Лопе – тот самый, что сторожил Гюнтера, – сидел за столом и ел хлеб: отламывал от маленькой серой горбушки куски и, слегка приминая пальцами, отправлял в рот, стараясь не сронить ни крошки.
В двух шагах от него, привалившись к стене, стоял Гильермо – жилистый, словно скрученный из веревок субъект, чье темное лицо напоминало сухарь. К немалому удивлению Маркуса, Гильермо читал. В руках у него была небольшая книжка, перетянутая обтрепанной кожей, – возможно, молитвенник или сборник стихов.
Песок в колбе пересыпался на две трети. Уже скоро.
На улице слышались голоса, много голосов. Подвешенный на веревке, Маркус не мог ничего видеть, но догадывался, что там сейчас происходит.

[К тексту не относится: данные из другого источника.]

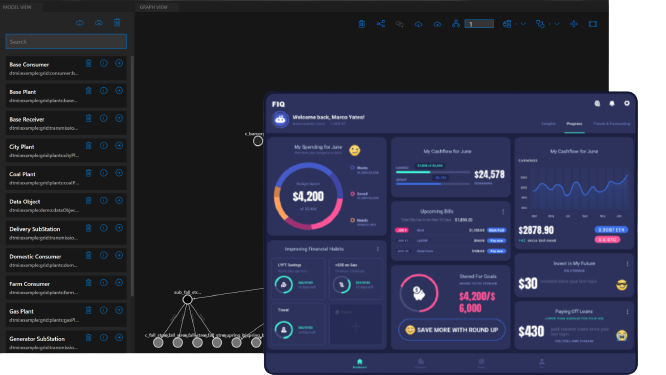Screen dimensions: 666x375
Task: Click the notification bell in FIQ dashboard
Action: [612, 103]
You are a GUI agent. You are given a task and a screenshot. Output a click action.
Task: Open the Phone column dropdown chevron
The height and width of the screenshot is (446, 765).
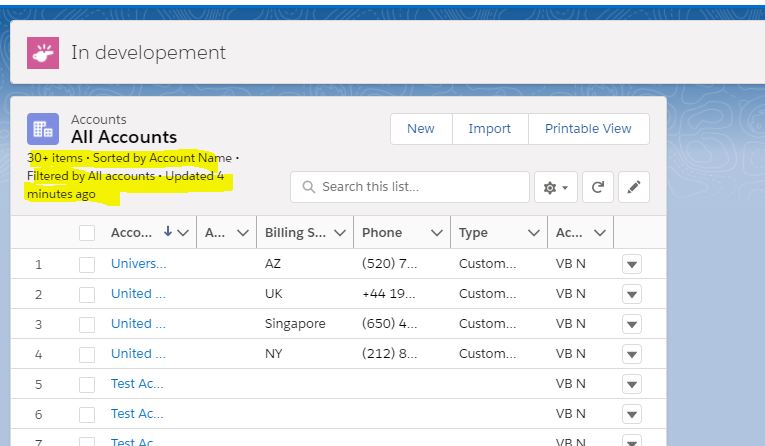point(436,233)
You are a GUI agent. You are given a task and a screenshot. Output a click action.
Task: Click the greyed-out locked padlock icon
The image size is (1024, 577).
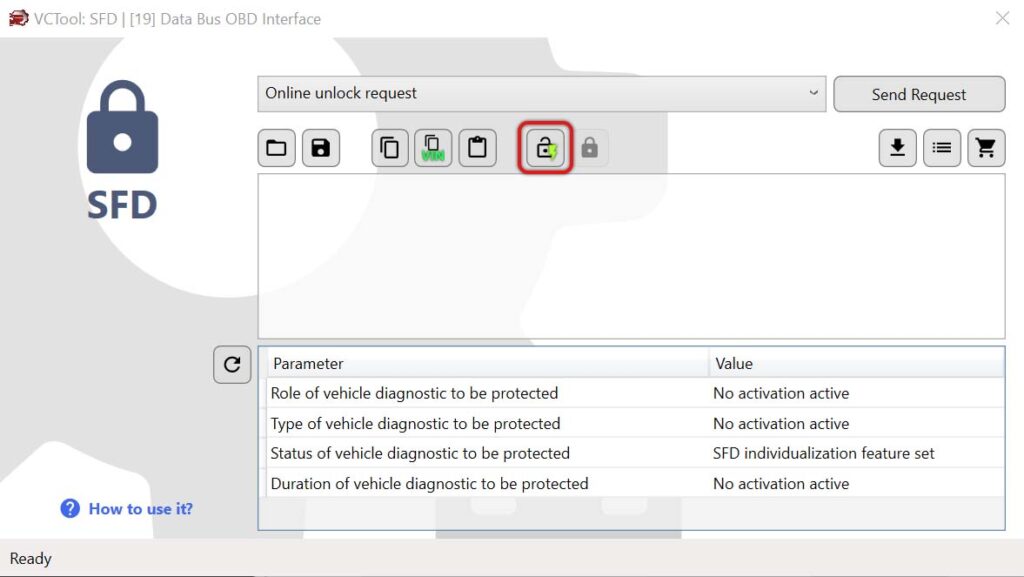click(589, 148)
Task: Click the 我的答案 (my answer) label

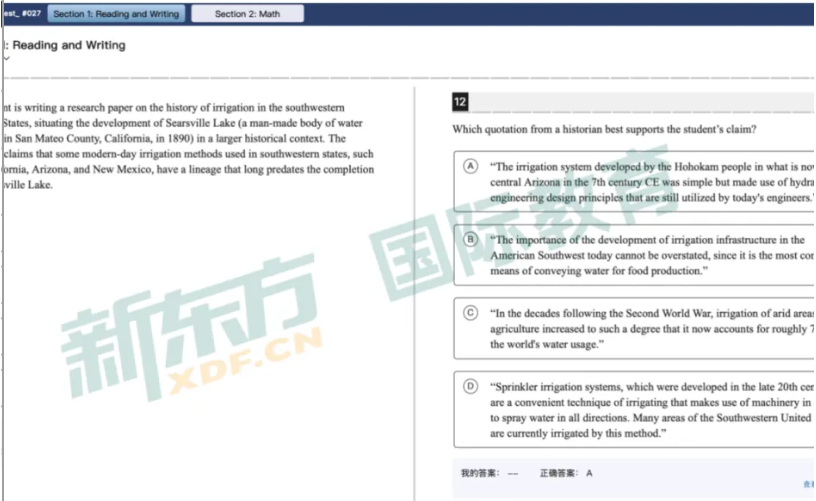Action: pos(478,473)
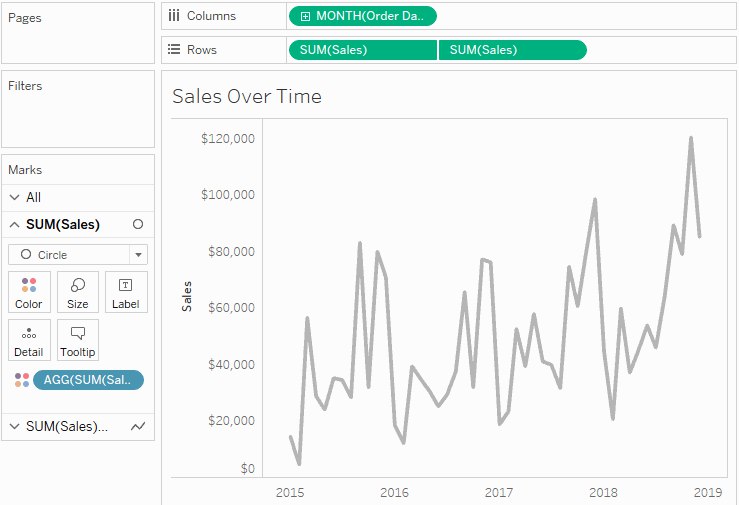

Люди идут с двух сторон: от ратуши и со стороны церкви. Вооружились кто чем. Кто не вооружен, увязался из любопытства – спрятаться за соседской спиной и подсмотреть, что будет. Бьет сигнальный колокол. Не все еще толком знают, что случилось. Кто-то слышал обрывки чужих разговоров, кто-то успел перекинуться парой слов с Цинхом, кто-то не знает ничего и хочет узнать. Переговариваются между собой, спрашивают, строят догадки. Убили часовых, Маркуса захватили в плен – вот все, что известно. Кто захватил, зачем – не разобрать. Одни хмурятся, другие болтают без остановки. Лангеман – наверняка он пошел вместе со всеми – скандалит или плетет небылицы, Эрика Витштум ругает бургомистра, Хойзингер огрызается, Шёффль молчит. Женский плач, грубые окрики. Сигнальный колокол бьет без остановки. Собирайтесь, люди! Город в опасности!